INSTRUCTIONS TO FOLLOW: Set down the material exactly as given, please, from its first line through the line that includes "Open 주소록 address".

AVAILABLE DATA:
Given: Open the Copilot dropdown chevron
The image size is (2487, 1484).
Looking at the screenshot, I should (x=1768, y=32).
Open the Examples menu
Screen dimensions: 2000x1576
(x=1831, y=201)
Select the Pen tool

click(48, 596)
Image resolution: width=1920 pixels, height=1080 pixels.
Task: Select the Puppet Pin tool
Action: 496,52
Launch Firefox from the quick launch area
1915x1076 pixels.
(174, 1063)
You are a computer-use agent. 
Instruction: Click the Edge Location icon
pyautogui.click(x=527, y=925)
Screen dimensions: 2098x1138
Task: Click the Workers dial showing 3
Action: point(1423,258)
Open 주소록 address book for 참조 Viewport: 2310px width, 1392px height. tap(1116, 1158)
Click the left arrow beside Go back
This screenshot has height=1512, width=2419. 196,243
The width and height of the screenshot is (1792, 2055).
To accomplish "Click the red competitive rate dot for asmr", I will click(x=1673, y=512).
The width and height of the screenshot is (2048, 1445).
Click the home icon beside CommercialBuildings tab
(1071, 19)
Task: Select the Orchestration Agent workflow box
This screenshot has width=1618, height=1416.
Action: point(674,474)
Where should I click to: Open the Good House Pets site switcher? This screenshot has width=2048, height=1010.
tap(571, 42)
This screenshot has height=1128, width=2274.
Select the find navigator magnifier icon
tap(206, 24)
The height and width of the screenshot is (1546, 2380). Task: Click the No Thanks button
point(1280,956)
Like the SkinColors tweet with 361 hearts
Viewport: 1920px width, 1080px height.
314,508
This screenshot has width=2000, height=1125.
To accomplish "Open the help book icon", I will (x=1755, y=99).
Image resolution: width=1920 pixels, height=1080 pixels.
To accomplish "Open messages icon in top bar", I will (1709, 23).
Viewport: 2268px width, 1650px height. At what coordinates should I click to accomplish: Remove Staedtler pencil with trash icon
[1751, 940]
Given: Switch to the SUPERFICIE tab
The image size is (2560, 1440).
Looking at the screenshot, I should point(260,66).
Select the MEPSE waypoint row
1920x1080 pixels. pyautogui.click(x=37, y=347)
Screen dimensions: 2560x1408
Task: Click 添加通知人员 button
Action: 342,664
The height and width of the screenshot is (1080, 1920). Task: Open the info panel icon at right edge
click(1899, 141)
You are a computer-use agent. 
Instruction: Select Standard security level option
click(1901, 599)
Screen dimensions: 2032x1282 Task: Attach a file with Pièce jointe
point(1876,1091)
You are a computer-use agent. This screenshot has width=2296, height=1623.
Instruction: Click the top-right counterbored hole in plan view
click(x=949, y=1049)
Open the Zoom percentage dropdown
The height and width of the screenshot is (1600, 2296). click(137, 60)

WRITTEN ANSWER:
Given: Open the Copilot dropdown chevron
The image size is (2487, 1484).
Looking at the screenshot, I should (x=1768, y=32).
Open the Examples menu
Screen dimensions: 2000x1576
(x=1831, y=201)
Select the Pen tool

click(48, 596)
Image resolution: width=1920 pixels, height=1080 pixels.
Task: Select the Puppet Pin tool
Action: 496,52
Launch Firefox from the quick launch area
1915x1076 pixels.
(174, 1063)
You are a computer-use agent. 
Instruction: Click the Edge Location icon
pyautogui.click(x=527, y=925)
Screen dimensions: 2098x1138
Task: Click the Workers dial showing 3
Action: point(1423,258)
Open 주소록 address book for 참조 Viewport: 2310px width, 1392px height. tap(1116, 1158)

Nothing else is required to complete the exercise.